Most of us probably encountered poetry even before we began school. Picture books are often based around poems, and some of the best loved Children’s authors write with rhyme and rhythm. Many of us were probably asked–somewhere between forced and strongly encouraged–to write a poem during our first few years of schooling.
A few of us have chosen to keep doing that even once school is over. Every poet has their own reasons and their own process.
For me, most poems form around a kernel of an image. The way a man shaking his black umbrella free of rain looks like he’s fighting a crow. The steady rhythm of a train on its tracks. The acrid smell of burnt toast when the trees outside are blooming.

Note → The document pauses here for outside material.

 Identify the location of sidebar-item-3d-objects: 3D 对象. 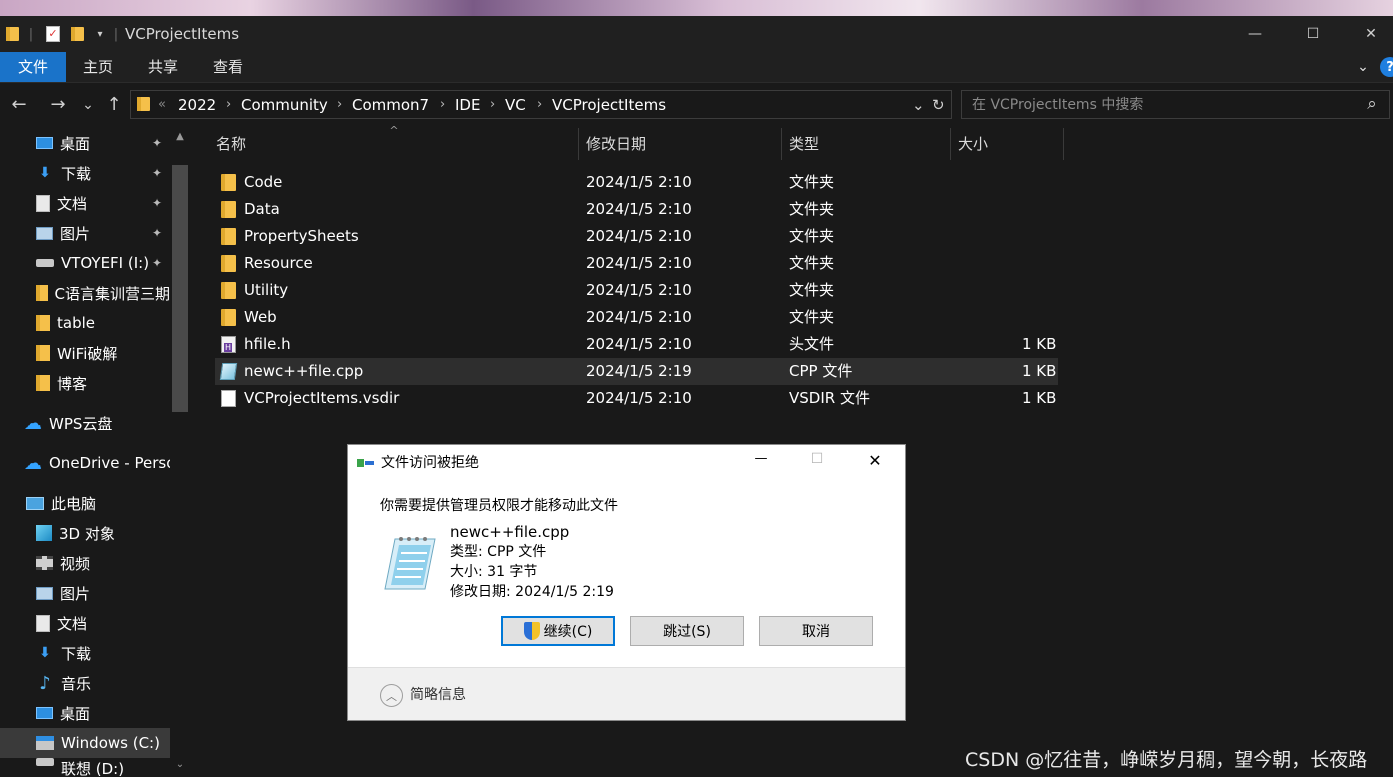
(85, 533).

Once that kernel is there, I gather other imagery, sometimes trying to incorporate all of the senses and sometimes focusing on none of them. I write a tiny story, and then begin chopping, re-ordering, and replacing the words.

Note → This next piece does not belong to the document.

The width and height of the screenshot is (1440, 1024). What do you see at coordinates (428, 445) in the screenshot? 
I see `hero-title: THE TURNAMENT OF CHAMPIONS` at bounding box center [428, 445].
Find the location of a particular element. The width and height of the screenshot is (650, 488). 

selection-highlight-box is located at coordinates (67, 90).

At some point, I may have enough that I marshal the words into a traditional form or at least a traditional meter. And then I put the poem away for a while, to let the batter I’ve created rise like bread on its own.
When it’s done, whether it’s flat because there was no leavening or overflown its small container and demanded more stanzas, I shape it again and then bake it, making the smallest of changes: a comma here, a line break there.
And then it’s a poem. But, for me, part of the magic is that it was always a poem. I am simply getting it ready for others to read, perhaps picking places that will eventually publish or reject it.